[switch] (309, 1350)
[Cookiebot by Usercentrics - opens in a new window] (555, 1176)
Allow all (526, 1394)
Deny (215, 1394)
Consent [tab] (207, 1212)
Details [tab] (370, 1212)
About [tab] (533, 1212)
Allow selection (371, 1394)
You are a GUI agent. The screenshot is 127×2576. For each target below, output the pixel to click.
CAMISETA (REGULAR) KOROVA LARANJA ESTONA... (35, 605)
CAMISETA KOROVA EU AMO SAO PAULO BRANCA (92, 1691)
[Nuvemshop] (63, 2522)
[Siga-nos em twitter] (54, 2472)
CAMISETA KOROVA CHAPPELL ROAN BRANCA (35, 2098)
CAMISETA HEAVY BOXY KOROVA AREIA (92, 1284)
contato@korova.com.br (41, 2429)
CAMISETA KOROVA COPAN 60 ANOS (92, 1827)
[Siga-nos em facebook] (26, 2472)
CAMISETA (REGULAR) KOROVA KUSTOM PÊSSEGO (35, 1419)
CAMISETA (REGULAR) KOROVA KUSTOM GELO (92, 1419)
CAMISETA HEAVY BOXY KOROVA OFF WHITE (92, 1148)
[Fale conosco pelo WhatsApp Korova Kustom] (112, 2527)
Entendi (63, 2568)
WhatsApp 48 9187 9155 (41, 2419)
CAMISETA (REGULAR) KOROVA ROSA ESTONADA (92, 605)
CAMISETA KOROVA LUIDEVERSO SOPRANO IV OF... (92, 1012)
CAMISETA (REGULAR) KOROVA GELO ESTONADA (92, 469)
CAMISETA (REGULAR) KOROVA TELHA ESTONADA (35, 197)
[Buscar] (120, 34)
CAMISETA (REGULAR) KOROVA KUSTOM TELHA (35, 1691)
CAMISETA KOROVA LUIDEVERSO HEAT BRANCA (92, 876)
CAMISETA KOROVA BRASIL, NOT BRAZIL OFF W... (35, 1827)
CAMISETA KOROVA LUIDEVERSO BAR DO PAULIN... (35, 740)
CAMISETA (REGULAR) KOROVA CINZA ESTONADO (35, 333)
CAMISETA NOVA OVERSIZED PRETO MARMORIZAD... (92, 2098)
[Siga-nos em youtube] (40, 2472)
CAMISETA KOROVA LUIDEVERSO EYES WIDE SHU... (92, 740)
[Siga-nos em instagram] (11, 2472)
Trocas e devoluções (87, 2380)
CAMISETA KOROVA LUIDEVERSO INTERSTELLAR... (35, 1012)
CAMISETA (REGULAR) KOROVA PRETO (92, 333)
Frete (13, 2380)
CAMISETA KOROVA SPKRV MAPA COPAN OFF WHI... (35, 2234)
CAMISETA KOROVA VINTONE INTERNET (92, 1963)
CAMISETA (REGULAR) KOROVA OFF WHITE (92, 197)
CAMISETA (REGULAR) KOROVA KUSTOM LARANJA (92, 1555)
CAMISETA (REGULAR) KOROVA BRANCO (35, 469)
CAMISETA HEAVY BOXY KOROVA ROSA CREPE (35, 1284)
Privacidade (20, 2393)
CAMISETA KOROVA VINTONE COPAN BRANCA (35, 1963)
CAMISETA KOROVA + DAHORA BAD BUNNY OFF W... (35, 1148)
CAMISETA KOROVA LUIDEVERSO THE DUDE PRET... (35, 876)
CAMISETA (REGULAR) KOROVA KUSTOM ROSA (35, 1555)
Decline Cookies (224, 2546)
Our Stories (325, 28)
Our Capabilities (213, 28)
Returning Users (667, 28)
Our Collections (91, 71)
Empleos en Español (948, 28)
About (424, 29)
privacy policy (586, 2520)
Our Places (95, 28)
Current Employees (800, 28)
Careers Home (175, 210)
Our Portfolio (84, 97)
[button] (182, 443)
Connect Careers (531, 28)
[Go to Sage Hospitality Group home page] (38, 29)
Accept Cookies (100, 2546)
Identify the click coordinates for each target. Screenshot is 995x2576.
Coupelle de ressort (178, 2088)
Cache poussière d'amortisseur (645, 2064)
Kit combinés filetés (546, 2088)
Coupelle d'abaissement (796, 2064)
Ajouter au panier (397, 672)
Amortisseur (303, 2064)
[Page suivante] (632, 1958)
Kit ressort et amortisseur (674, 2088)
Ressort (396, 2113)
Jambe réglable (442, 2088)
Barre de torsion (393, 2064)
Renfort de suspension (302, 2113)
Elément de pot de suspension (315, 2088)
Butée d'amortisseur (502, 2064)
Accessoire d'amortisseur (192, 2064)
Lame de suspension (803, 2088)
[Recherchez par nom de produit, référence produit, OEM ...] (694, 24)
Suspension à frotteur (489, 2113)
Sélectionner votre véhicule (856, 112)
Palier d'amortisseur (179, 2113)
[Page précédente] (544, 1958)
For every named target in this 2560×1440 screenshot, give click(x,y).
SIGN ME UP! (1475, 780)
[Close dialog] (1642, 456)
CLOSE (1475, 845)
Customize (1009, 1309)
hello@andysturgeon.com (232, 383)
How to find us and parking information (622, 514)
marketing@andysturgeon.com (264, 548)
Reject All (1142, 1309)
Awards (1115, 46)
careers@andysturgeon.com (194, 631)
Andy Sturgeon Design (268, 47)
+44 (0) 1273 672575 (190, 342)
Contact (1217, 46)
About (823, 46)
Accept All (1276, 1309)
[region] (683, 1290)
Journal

-------

> WHAT YOU NEED TO DO: Every line containing the word "HEAVY" must be copied from the material above.

> TASK OUTPUT:
CAMISETA HEAVY BOXY KOROVA AREIA (92, 1284)
CAMISETA HEAVY BOXY KOROVA OFF WHITE (92, 1148)
CAMISETA HEAVY BOXY KOROVA ROSA CREPE (35, 1284)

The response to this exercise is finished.